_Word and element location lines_
········

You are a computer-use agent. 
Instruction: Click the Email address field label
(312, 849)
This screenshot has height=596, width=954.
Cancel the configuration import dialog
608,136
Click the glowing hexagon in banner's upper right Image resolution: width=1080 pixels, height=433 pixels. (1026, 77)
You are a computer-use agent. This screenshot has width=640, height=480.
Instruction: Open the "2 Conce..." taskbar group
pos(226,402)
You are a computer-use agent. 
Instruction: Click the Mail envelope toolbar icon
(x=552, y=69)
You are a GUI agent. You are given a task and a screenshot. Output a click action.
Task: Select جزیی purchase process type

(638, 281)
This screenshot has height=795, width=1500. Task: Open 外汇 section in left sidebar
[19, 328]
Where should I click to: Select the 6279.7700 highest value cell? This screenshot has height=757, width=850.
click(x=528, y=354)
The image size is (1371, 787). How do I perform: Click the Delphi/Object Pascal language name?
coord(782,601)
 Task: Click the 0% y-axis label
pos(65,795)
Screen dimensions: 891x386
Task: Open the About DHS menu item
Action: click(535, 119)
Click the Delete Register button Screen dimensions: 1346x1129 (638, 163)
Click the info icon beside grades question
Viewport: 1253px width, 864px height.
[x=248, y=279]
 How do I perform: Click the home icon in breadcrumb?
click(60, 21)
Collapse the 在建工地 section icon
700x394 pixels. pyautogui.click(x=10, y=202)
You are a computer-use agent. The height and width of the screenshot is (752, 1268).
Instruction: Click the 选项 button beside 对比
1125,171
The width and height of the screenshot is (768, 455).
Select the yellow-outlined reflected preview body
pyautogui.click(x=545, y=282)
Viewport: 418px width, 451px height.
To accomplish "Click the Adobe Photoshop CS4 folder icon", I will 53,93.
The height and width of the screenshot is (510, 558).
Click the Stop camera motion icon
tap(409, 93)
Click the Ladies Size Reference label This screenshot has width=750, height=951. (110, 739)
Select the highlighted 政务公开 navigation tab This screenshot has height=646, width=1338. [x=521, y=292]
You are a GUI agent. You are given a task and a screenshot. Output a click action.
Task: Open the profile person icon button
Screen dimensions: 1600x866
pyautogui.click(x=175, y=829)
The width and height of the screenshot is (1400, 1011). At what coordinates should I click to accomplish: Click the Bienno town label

········

_Problem_
Copy out, word for word, the stretch from the line containing "Click the Ladies" through the last of the lines.

_Written response_
Click the Ladies Size Reference label This screenshot has width=750, height=951. (110, 739)
Select the highlighted 政务公开 navigation tab This screenshot has height=646, width=1338. [x=521, y=292]
You are a GUI agent. You are given a task and a screenshot. Output a click action.
Task: Open the profile person icon button
Screen dimensions: 1600x866
pyautogui.click(x=175, y=829)
The width and height of the screenshot is (1400, 1011). At what coordinates should I click to accomplish: Click the Bienno town label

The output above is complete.